Mayer-Vietoris for a triple Let $X$ be a topological space with $X = A_1 \cup A_2 \cup A_3$.  In the case I am interested all of these spaces are manifolds and submanifolds.  Is there something like an exact sequence relating $H_\ast(X)$ with $H_\ast(A_i), H_\ast(A_i \cap A_j), H_\ast(A_1 \cap A_2 \cap A_3)$, and $H_\ast(A_i \cup A_j)$.  In the application that I have in mind I would like to understand $H_\ast(X)$ an dI understand the homology of all of all of the smaller pieces.  
 A: This is not an exact answer to your question, but an indication of a related question: what should be "homotopical excision" for a space which is the union of more than two open sets? 
An answer is given in Section $1$ of  this paper
R. Brown and J.-L. Loday, "Homotopical excision and Hurewicz theorems for $n$-cubes of spaces" Proc. London Math. Soc.   (3) 54 (1987) 176-192. 

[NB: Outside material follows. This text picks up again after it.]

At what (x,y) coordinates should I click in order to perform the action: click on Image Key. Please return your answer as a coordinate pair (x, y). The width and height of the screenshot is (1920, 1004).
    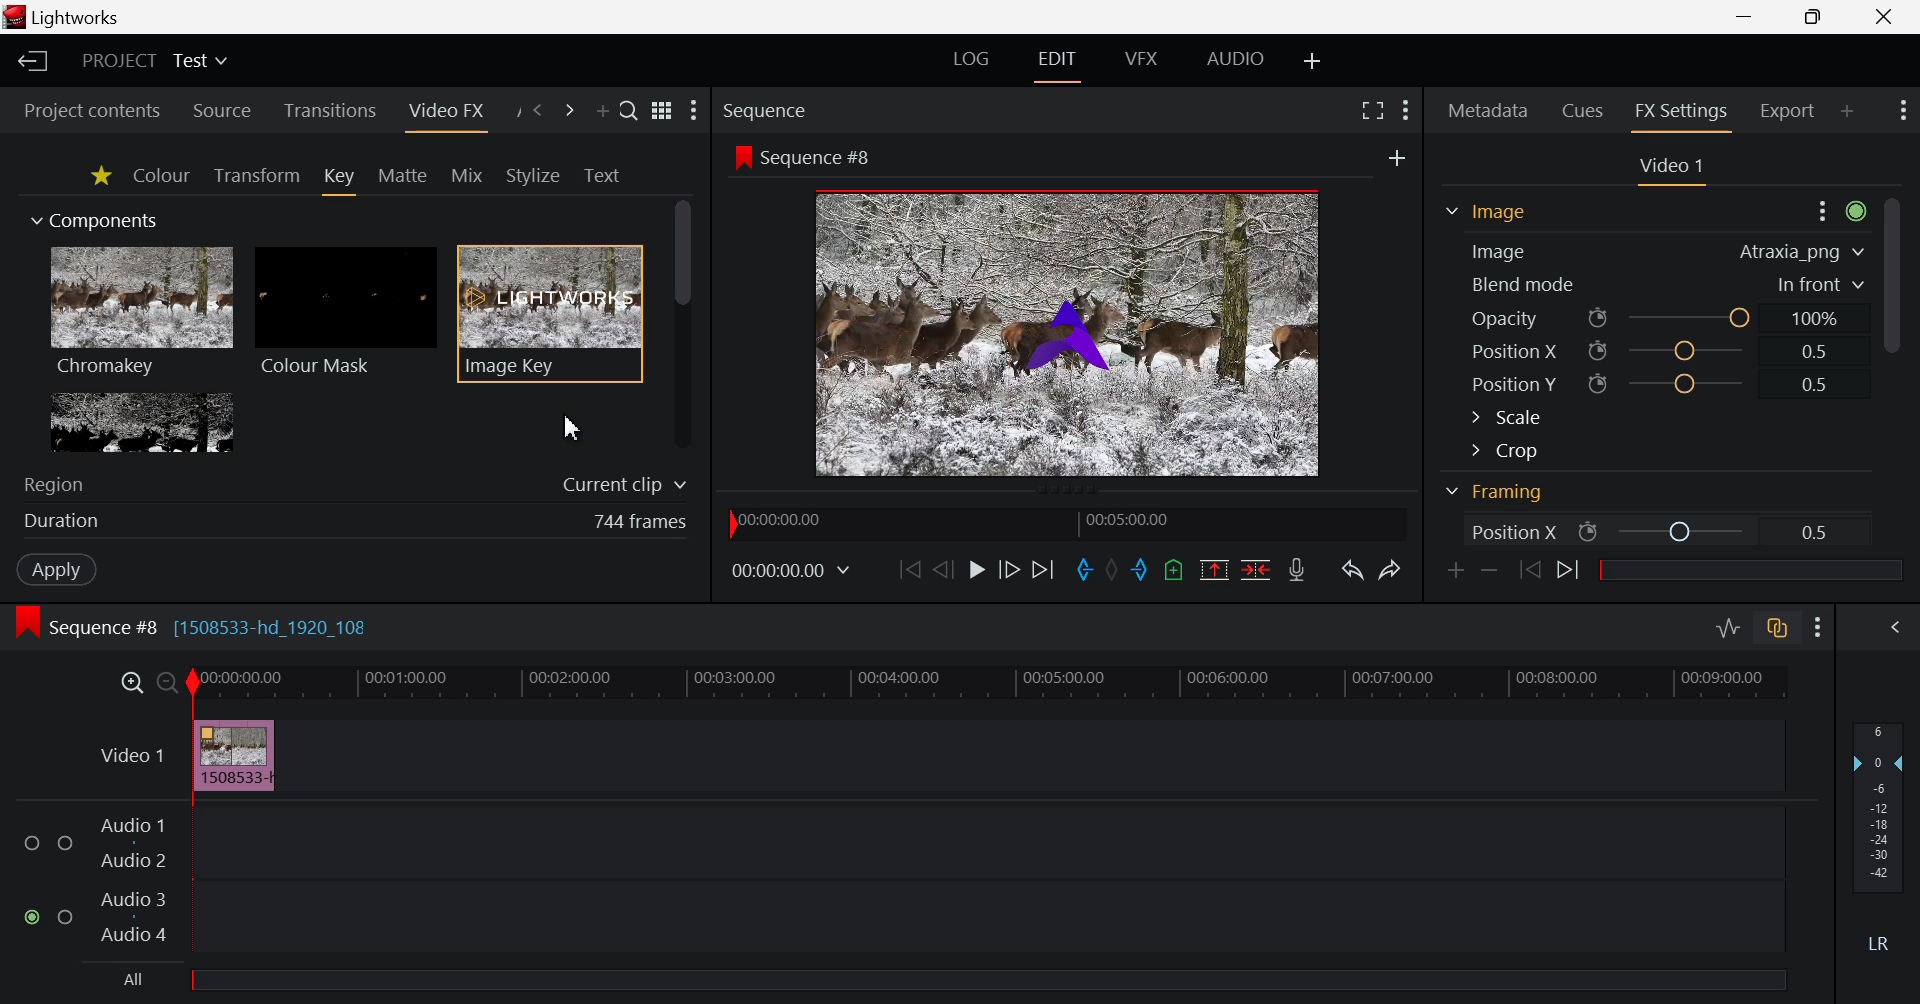
    Looking at the image, I should click on (550, 312).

There are two ideas explained there. 
Let $\square(n)$ be the category determined by the partial order $\{0,1\}^n$, where $0 < 1$. An $n$-cube of spaces is defined to be a functor $X: \square(n) \to Top$. Such a functor determines an $n$-cube $X^2$ of $n$-cubes of spaces  by the rule 
$$X^2(\alpha)(\beta)= X(\alpha \wedge \beta), \quad  \alpha, \beta \in \square(n).$$
For example, a square of spaces 
$$\begin{matrix}
C & \to & B \\
\downarrow && \downarrow\\
A& \to & Y
\end{matrix}$$
determines a square of squares of spaces
$$ \begin{matrix}
\begin{matrix}C&C\\
C&C
\end{matrix}& \to & \begin{matrix}C&C\\A&A\end{matrix}\\
\downarrow & & \downarrow \\
\begin{matrix}C&B\\C&B\end{matrix}& \to & \begin{matrix}
C&B\\A&Y\end{matrix}
\end{matrix}$$
Further, an $n$-cube of spaces $X$ can be regarded as a map of $(n-1)$-cubes of spaces
$$e(X): \partial^-_n X \to \partial^+_n X.  $$
The usual excision is where a square of spaces is regarded as a map of maps of spaces. 
Now a $3$-cube $X$ of spaces determines a map $e(X)$ of squares of spaces, and so a map $e(X)^2$ of squares of squares of spaces, which then determines a $3$-cube $Y$ of squares of spaces! 
I leave you to write  out this $3$-cube in the case say of $X= U \cup V \cup W$. 
The advantage of this approach in the cited paper was that we used functors on $n$-cubes of spaces, and a van Kampen theorem for these, giving new  connectivity and algebraic  homotopical results in Theorems $4.3$ and $6.1$.  
This suggests that for a homological result in the case $n=3$ you need to use $H_3(X;A,B)$ . 
I'd be interested to hear if this sketch proves useful.